Principais impactos negativos desta obra: REMOÇÃO E DESPEJO de centenas de agricultores familiares e de assentamentos da reforma agrária implantados na região desde os anos 60, no governo João Goulart.

O município é considerado o 2º maior pólo agrícola fluminense: se construída, a barragem provocará a perda de 6 mil empregos e prejuízo econômico estimado em R$ 200 milhões por ano à cidade, além do alagamento criminoso de extensas terras produtivas e de floresta remanescente da Mata Atlântica de rara Biodiversidade.

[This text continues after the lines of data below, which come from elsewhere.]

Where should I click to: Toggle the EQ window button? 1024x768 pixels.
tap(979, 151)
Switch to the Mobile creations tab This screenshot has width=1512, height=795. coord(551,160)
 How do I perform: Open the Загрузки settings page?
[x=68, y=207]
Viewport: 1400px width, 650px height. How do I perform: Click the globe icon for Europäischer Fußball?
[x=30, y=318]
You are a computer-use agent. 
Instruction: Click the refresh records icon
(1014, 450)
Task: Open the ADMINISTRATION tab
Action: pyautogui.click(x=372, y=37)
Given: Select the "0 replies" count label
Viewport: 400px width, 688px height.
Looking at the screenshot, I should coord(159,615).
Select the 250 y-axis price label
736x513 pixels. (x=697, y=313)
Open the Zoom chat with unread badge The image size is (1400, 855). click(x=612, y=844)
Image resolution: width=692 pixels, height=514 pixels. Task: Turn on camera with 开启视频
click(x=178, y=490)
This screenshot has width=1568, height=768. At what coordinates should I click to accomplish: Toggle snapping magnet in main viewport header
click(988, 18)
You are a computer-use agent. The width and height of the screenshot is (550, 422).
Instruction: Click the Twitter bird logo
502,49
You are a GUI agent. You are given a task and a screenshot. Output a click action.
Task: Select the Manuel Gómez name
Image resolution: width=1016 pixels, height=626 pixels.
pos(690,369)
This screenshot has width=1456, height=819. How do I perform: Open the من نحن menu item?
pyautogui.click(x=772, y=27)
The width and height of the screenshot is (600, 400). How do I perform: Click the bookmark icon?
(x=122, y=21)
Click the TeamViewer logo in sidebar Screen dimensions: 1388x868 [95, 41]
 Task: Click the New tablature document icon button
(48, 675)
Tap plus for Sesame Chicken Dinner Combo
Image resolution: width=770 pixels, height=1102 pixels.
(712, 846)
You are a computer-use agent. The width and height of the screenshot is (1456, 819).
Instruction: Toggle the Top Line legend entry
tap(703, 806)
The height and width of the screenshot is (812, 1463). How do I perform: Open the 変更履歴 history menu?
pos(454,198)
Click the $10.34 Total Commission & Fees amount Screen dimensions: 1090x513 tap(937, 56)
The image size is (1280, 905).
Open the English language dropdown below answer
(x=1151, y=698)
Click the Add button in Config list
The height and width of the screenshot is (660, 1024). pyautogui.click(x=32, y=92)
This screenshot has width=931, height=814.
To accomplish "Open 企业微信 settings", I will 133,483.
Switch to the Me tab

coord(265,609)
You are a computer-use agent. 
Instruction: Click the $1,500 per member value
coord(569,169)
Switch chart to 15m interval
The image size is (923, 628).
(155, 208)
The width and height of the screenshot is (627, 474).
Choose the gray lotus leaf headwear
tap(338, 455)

A proposta alternativa de captar água de boa qualidade em alguns reservatórios abandonados há 20 anos pela CEDAE, que é uma obra bem mais barata e que reduziria drasticamente o número de desapropriações de agricultores, sequer está sendo analisada pelo desgoverno do estado que insiste na realização da mega-barragem para beneficiar as grandes empreiteiras.

A obra impactante é de responsabilidade do desgoverno do estado (CEDAE) e é objeto do “auto-licenciamento ambiental” FAST FOOD por parte do próprio GOERJ (Secretaria Estadual do Ambiente, CECA e INEA), sem dispor de diálogo com as comunidades impactadas e sem prévia avaliação dos graves riscos ambientais e impactos sociais e econômicos a serem provocados pela execução da barragem.